>> begin INFORMATION SUPPLIED

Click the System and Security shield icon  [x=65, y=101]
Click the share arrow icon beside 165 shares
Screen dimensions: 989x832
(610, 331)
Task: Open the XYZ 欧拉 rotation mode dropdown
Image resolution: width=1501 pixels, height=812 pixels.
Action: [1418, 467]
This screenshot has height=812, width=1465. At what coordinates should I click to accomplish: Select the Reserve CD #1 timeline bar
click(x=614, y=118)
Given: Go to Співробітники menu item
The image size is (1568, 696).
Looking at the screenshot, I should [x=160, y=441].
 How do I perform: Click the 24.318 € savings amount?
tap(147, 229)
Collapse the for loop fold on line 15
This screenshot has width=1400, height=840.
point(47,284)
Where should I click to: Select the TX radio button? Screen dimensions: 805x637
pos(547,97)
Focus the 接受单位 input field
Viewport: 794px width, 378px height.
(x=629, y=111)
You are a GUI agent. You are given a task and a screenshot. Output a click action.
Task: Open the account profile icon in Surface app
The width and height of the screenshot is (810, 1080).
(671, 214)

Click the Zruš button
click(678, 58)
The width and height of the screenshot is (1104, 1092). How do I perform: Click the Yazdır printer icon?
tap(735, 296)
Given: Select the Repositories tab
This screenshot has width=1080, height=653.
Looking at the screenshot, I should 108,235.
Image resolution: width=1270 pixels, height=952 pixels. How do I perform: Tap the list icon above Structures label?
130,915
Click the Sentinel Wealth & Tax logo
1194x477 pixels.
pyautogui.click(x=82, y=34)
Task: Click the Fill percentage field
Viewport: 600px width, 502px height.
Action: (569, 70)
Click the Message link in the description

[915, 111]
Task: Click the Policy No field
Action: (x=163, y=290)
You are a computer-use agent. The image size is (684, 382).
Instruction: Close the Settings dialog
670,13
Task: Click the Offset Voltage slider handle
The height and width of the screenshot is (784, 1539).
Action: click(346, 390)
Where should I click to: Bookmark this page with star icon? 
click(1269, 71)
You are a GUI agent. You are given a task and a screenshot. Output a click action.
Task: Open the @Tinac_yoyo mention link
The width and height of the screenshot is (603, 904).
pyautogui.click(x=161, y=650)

>> end INFORMATION SUPPLIED

## TASK DESCRIPTION
Identify every line in the records above that contains the word "button", and copy each of those lines in full. Case counts, so only lines with an exact match qualify.

## RESULT FOR THIS EXERCISE
Where should I click to: Select the TX radio button? Screen dimensions: 805x637
Click the Zruš button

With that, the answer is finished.